- [The task]: Read the entries below and pull out each line with the string "Bisnis".

Collected data:
<<<<
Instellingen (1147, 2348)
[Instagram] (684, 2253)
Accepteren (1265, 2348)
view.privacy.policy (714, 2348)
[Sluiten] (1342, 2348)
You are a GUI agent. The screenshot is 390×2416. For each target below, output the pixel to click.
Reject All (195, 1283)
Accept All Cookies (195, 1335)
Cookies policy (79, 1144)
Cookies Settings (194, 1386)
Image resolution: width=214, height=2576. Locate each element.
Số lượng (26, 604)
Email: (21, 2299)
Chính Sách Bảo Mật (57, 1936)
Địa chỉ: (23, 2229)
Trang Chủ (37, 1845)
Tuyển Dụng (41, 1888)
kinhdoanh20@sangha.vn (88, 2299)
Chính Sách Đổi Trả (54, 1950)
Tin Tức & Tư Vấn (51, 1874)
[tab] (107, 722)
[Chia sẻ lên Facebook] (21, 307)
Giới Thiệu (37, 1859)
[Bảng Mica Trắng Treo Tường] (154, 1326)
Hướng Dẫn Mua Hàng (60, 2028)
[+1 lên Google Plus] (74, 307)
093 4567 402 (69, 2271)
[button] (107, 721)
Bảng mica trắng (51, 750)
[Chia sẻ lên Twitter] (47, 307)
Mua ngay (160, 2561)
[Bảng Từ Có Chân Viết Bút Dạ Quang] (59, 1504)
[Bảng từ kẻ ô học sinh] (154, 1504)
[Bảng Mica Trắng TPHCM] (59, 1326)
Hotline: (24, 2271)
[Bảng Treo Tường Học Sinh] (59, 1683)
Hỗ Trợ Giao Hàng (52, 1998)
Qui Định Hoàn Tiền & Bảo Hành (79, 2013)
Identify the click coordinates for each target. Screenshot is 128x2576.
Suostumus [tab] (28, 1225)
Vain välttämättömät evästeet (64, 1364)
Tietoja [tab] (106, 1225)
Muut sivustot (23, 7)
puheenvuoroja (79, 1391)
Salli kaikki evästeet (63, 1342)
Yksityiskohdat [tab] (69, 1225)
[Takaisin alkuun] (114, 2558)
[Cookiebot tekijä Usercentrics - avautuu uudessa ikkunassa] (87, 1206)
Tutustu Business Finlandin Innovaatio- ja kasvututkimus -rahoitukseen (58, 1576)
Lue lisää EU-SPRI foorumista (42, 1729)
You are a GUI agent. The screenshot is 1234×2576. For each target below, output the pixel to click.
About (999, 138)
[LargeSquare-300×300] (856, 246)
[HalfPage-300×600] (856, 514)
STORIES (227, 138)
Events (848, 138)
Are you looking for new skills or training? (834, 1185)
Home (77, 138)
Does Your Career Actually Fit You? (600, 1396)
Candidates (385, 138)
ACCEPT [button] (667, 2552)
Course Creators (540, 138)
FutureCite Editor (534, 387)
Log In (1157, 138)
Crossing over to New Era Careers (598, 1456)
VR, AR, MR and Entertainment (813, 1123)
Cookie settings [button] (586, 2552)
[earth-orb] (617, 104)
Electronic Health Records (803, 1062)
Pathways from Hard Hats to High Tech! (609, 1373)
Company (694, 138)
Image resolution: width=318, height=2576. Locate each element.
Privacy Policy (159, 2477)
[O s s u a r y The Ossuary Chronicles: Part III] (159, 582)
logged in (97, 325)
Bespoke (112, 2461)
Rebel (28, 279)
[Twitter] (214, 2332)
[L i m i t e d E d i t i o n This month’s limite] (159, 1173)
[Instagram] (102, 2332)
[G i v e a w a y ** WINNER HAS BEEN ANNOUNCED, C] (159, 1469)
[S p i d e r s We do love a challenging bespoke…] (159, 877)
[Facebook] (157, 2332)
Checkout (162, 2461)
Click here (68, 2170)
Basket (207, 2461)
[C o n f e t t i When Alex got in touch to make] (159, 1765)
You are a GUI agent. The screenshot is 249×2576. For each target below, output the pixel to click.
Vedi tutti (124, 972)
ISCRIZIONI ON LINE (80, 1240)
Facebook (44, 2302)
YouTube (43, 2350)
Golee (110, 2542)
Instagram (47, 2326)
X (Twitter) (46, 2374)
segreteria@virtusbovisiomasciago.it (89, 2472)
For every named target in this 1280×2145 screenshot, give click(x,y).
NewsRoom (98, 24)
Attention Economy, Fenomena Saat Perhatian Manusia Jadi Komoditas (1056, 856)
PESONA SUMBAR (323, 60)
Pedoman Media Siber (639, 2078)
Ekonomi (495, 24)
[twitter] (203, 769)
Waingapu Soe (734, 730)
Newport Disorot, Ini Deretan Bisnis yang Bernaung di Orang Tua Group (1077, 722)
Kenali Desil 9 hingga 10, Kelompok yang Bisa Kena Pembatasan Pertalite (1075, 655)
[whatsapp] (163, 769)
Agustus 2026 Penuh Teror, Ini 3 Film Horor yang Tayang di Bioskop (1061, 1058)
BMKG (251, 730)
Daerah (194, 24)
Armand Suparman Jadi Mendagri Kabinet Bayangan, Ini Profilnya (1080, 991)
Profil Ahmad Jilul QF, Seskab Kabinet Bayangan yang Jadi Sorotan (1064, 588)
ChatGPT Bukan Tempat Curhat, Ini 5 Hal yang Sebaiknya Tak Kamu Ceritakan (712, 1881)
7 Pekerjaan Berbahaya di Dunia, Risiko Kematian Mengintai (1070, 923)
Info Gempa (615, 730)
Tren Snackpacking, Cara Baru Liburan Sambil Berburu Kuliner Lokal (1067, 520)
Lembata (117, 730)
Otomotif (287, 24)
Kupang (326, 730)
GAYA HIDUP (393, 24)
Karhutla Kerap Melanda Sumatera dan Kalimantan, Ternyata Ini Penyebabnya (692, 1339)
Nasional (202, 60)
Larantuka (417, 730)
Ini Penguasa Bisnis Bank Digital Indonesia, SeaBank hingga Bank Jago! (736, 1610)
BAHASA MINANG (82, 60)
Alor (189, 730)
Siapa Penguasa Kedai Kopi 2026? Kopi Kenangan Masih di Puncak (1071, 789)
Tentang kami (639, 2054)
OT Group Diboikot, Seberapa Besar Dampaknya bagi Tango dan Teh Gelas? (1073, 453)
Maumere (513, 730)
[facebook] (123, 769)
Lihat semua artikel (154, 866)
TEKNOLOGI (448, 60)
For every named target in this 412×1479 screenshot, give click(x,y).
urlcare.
>>>>
- [Solution for this problem]:
Newport Disorot, Ini Deretan Bisnis yang Bernaung di Orang Tua Group (1077, 722)
Ini Penguasa Bisnis Bank Digital Indonesia, SeaBank hingga Bank Jago! (736, 1610)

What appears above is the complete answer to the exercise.